Once the line with "Task: Switch to kanban view" is found in the entries below, repeat it and each following line exactly, up to and including the line with "You are a computer-use agent. Viewport: 2200px". Add no other lines.

**Dataset excerpts:**
:::::

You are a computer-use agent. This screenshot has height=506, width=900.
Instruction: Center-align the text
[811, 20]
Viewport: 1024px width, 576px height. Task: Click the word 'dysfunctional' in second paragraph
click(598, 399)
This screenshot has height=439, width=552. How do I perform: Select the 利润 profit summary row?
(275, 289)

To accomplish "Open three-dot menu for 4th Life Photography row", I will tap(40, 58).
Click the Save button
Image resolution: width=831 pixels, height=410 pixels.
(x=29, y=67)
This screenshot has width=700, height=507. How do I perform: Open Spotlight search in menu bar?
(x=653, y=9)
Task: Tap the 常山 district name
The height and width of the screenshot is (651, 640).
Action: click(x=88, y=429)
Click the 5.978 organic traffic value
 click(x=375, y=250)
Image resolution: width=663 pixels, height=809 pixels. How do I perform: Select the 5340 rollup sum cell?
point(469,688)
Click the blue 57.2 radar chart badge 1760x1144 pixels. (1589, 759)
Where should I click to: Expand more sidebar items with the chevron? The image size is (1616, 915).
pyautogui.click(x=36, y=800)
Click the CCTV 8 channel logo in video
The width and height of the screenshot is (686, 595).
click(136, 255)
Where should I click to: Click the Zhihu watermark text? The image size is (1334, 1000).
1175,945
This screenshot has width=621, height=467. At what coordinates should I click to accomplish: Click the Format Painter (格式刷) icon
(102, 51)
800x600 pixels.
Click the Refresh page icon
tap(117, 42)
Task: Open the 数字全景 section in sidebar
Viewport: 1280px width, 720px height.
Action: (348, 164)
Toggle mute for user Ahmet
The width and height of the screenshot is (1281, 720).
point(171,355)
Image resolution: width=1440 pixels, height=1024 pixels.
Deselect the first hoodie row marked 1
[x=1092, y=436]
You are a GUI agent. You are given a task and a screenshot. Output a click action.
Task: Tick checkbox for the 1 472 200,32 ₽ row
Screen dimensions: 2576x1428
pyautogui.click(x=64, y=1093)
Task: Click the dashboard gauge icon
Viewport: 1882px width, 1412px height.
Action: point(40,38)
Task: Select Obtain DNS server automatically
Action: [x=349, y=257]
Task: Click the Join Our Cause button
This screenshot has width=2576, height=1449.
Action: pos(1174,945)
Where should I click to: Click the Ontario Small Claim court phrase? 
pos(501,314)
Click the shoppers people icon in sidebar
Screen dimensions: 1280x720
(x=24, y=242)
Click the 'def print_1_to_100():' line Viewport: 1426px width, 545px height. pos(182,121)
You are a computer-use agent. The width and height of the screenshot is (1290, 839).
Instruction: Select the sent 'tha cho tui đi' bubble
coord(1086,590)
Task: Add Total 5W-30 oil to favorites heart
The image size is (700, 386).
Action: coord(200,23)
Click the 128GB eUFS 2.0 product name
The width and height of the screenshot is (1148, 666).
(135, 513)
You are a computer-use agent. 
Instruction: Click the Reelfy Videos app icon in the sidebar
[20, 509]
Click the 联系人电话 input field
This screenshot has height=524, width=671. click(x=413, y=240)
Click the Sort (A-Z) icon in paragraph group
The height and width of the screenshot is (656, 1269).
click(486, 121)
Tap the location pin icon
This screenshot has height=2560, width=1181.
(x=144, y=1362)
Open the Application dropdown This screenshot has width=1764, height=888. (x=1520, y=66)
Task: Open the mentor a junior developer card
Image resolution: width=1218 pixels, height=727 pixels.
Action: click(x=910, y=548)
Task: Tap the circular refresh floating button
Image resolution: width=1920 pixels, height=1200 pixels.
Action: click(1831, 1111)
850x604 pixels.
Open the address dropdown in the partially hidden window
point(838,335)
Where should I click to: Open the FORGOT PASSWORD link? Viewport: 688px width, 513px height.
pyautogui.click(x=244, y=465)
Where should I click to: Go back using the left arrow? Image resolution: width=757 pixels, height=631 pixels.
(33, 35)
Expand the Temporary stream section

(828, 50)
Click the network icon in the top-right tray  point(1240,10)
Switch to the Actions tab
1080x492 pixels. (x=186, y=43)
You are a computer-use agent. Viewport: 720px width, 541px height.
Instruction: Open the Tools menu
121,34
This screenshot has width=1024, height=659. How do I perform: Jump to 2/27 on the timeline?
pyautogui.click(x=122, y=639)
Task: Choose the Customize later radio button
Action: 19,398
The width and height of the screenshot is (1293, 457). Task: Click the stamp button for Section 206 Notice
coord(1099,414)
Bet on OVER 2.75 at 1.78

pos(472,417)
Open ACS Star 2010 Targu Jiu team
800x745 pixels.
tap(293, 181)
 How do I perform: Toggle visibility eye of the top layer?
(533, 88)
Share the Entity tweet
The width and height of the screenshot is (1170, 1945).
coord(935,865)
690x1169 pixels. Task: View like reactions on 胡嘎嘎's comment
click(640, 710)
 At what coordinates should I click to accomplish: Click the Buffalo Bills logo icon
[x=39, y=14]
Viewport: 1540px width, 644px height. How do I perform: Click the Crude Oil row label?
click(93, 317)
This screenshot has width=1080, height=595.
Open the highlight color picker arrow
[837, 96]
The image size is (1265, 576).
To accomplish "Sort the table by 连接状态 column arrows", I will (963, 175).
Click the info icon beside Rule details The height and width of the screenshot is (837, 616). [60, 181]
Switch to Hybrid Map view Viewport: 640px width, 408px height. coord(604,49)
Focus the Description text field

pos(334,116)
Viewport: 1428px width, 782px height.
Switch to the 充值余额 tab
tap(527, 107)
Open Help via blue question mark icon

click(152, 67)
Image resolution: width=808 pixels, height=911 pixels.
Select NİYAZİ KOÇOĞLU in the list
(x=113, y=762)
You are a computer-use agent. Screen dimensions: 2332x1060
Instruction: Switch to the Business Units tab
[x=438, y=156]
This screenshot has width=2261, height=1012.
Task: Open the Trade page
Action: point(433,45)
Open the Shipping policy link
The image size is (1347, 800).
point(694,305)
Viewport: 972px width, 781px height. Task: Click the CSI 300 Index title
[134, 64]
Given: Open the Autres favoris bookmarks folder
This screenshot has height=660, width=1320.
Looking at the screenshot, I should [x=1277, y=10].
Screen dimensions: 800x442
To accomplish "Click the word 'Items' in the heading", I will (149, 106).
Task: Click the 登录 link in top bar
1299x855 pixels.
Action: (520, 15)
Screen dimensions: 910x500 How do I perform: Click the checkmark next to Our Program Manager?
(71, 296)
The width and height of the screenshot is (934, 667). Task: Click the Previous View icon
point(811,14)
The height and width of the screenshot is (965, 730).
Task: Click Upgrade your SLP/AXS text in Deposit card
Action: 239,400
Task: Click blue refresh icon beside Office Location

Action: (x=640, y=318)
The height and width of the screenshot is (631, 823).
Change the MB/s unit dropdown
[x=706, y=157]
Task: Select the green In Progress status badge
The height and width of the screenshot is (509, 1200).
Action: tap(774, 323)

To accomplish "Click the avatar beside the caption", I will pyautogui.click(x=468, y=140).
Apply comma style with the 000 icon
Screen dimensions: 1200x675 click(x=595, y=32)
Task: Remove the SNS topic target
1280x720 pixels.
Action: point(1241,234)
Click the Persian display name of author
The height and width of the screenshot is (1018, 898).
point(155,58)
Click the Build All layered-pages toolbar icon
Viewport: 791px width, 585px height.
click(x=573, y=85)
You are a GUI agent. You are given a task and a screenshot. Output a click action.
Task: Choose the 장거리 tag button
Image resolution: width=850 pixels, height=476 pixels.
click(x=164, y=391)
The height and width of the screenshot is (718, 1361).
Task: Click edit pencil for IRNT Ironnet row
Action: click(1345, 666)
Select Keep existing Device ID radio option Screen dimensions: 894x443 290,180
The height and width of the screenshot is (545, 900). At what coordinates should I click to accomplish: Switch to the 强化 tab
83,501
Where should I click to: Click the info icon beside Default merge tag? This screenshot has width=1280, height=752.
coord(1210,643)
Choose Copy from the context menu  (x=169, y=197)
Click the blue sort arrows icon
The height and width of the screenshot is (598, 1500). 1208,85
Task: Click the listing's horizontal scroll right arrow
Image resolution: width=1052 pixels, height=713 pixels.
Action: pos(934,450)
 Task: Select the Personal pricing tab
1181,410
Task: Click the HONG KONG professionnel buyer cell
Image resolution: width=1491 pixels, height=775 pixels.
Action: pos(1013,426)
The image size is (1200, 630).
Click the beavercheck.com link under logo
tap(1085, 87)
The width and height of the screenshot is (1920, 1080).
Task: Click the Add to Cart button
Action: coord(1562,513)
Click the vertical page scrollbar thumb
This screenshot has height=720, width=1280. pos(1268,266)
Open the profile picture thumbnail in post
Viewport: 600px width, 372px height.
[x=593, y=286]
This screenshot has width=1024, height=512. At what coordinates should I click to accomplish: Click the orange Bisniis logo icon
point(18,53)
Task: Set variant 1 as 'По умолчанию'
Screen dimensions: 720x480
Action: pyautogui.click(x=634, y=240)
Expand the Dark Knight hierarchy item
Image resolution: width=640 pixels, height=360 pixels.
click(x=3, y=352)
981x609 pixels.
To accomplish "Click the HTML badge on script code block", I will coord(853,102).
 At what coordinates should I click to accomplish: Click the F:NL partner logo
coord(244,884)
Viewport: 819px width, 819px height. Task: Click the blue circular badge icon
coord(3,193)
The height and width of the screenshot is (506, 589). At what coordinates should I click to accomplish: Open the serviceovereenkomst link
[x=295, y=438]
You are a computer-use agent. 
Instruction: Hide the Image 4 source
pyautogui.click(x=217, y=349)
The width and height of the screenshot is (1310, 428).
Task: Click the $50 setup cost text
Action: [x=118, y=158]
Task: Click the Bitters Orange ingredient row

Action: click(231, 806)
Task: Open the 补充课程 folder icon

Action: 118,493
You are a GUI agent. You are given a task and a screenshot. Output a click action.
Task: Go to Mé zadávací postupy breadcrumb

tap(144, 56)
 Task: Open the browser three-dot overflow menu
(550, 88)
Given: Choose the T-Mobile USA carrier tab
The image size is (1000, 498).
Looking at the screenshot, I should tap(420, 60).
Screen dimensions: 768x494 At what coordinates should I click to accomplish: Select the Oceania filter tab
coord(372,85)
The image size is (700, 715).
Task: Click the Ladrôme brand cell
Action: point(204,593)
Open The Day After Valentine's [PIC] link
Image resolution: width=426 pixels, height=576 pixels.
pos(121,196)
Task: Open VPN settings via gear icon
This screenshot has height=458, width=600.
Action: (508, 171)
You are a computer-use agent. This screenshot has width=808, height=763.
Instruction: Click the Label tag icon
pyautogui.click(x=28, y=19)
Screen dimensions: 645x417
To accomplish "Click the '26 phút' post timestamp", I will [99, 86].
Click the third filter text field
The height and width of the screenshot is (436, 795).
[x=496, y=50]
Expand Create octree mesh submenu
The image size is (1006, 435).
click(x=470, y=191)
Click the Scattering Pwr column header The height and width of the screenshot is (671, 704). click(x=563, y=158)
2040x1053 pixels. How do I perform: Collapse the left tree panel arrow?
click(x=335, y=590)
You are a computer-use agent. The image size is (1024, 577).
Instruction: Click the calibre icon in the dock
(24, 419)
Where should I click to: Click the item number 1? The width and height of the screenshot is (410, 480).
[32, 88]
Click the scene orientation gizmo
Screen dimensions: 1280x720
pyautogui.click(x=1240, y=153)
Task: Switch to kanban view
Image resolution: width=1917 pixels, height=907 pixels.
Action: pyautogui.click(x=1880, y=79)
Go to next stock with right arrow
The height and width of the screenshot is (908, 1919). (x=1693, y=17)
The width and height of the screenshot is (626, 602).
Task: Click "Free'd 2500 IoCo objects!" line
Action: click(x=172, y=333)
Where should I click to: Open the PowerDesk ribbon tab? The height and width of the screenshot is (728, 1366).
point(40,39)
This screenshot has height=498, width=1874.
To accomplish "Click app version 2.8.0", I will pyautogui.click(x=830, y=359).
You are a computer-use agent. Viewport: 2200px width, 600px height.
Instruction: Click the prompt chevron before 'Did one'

:::::

**Exercise response:**
Task: Switch to kanban view
Image resolution: width=1917 pixels, height=907 pixels.
Action: pyautogui.click(x=1880, y=79)
Go to next stock with right arrow
The height and width of the screenshot is (908, 1919). (x=1693, y=17)
The width and height of the screenshot is (626, 602).
Task: Click "Free'd 2500 IoCo objects!" line
Action: click(x=172, y=333)
Where should I click to: Open the PowerDesk ribbon tab? The height and width of the screenshot is (728, 1366).
point(40,39)
This screenshot has height=498, width=1874.
To accomplish "Click app version 2.8.0", I will pyautogui.click(x=830, y=359).
You are a computer-use agent. Viewport: 2200px width, 600px height.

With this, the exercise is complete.